» **To do**:
Repeat the entries that appear below, exactly as they are given.

Collection entries:
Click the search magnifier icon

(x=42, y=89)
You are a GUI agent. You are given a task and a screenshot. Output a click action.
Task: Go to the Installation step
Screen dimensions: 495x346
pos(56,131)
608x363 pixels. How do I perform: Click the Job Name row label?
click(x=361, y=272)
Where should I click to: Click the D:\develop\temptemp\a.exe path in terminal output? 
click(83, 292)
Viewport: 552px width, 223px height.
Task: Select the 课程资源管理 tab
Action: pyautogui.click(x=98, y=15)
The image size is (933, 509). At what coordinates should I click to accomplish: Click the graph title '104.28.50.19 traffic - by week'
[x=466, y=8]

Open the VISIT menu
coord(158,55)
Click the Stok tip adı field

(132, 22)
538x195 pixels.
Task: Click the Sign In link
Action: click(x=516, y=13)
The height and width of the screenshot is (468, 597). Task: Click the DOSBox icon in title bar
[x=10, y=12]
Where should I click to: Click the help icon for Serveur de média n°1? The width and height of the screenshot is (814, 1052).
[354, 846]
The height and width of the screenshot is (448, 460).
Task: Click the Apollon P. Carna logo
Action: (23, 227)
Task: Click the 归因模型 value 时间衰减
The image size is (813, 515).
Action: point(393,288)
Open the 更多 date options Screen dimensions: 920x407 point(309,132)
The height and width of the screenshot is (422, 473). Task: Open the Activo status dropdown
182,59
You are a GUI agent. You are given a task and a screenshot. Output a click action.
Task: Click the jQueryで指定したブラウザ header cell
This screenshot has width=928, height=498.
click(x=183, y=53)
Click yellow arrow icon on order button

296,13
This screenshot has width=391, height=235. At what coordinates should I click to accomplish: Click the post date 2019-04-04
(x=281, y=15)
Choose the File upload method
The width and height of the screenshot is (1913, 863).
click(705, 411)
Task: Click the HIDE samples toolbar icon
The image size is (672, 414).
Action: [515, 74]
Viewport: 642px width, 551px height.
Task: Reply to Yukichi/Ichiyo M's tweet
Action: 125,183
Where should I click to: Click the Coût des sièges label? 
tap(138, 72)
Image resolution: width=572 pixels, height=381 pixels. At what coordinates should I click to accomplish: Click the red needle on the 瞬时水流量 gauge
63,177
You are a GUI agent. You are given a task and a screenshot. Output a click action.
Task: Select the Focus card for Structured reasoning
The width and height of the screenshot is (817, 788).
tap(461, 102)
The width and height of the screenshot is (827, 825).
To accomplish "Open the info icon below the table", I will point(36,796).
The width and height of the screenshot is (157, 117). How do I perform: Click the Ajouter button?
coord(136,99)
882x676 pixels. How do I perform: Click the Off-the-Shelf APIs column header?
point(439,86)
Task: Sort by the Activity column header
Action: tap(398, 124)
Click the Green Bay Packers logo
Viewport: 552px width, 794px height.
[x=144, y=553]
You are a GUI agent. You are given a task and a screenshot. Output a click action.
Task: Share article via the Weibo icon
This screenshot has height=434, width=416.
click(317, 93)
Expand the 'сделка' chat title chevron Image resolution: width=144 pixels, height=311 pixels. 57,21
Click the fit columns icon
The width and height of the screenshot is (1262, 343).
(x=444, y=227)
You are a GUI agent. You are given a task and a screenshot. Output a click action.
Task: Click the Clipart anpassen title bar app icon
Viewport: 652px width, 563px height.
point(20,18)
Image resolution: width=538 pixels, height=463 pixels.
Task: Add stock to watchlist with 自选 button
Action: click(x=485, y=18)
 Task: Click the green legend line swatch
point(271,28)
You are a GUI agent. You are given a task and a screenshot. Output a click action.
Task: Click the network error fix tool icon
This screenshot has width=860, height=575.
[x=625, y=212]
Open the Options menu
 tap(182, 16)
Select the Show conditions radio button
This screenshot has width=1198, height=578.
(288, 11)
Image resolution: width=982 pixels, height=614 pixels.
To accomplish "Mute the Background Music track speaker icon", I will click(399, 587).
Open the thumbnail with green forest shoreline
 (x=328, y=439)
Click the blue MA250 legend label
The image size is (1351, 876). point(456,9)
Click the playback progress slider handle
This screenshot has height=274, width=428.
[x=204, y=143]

» **Response area**:
Click the search magnifier icon

(x=42, y=89)
You are a GUI agent. You are given a task and a screenshot. Output a click action.
Task: Go to the Installation step
Screen dimensions: 495x346
pos(56,131)
608x363 pixels. How do I perform: Click the Job Name row label?
click(x=361, y=272)
Where should I click to: Click the D:\develop\temptemp\a.exe path in terminal output? 
click(83, 292)
Viewport: 552px width, 223px height.
Task: Select the 课程资源管理 tab
Action: pyautogui.click(x=98, y=15)
The image size is (933, 509). At what coordinates should I click to accomplish: Click the graph title '104.28.50.19 traffic - by week'
[x=466, y=8]

Open the VISIT menu
coord(158,55)
Click the Stok tip adı field

(132, 22)
538x195 pixels.
Task: Click the Sign In link
Action: click(x=516, y=13)
The height and width of the screenshot is (468, 597). Task: Click the DOSBox icon in title bar
[x=10, y=12]
Where should I click to: Click the help icon for Serveur de média n°1? The width and height of the screenshot is (814, 1052).
[354, 846]
The height and width of the screenshot is (448, 460).
Task: Click the Apollon P. Carna logo
Action: (23, 227)
Task: Click the 归因模型 value 时间衰减
The image size is (813, 515).
Action: point(393,288)
Open the 更多 date options Screen dimensions: 920x407 point(309,132)
The height and width of the screenshot is (422, 473). Task: Open the Activo status dropdown
182,59
You are a GUI agent. You are given a task and a screenshot. Output a click action.
Task: Click the jQueryで指定したブラウザ header cell
This screenshot has width=928, height=498.
click(x=183, y=53)
Click yellow arrow icon on order button

296,13
This screenshot has width=391, height=235. At what coordinates should I click to accomplish: Click the post date 2019-04-04
(x=281, y=15)
Choose the File upload method
The width and height of the screenshot is (1913, 863).
click(705, 411)
Task: Click the HIDE samples toolbar icon
The image size is (672, 414).
Action: [515, 74]
Viewport: 642px width, 551px height.
Task: Reply to Yukichi/Ichiyo M's tweet
Action: 125,183
Where should I click to: Click the Coût des sièges label? 
tap(138, 72)
Image resolution: width=572 pixels, height=381 pixels. At what coordinates should I click to accomplish: Click the red needle on the 瞬时水流量 gauge
63,177
You are a GUI agent. You are given a task and a screenshot. Output a click action.
Task: Select the Focus card for Structured reasoning
The width and height of the screenshot is (817, 788).
tap(461, 102)
The width and height of the screenshot is (827, 825).
To accomplish "Open the info icon below the table", I will point(36,796).
The width and height of the screenshot is (157, 117). How do I perform: Click the Ajouter button?
coord(136,99)
882x676 pixels. How do I perform: Click the Off-the-Shelf APIs column header?
point(439,86)
Task: Sort by the Activity column header
Action: tap(398, 124)
Click the Green Bay Packers logo
Viewport: 552px width, 794px height.
[x=144, y=553]
You are a GUI agent. You are given a task and a screenshot. Output a click action.
Task: Share article via the Weibo icon
This screenshot has height=434, width=416.
click(317, 93)
Expand the 'сделка' chat title chevron Image resolution: width=144 pixels, height=311 pixels. 57,21
Click the fit columns icon
The width and height of the screenshot is (1262, 343).
(x=444, y=227)
You are a GUI agent. You are given a task and a screenshot. Output a click action.
Task: Click the Clipart anpassen title bar app icon
Viewport: 652px width, 563px height.
point(20,18)
Image resolution: width=538 pixels, height=463 pixels.
Task: Add stock to watchlist with 自选 button
Action: click(x=485, y=18)
 Task: Click the green legend line swatch
point(271,28)
You are a GUI agent. You are given a task and a screenshot. Output a click action.
Task: Click the network error fix tool icon
This screenshot has width=860, height=575.
[x=625, y=212]
Open the Options menu
 tap(182, 16)
Select the Show conditions radio button
This screenshot has width=1198, height=578.
(288, 11)
Image resolution: width=982 pixels, height=614 pixels.
To accomplish "Mute the Background Music track speaker icon", I will click(399, 587).
Open the thumbnail with green forest shoreline
 (x=328, y=439)
Click the blue MA250 legend label
The image size is (1351, 876). point(456,9)
Click the playback progress slider handle
This screenshot has height=274, width=428.
[x=204, y=143]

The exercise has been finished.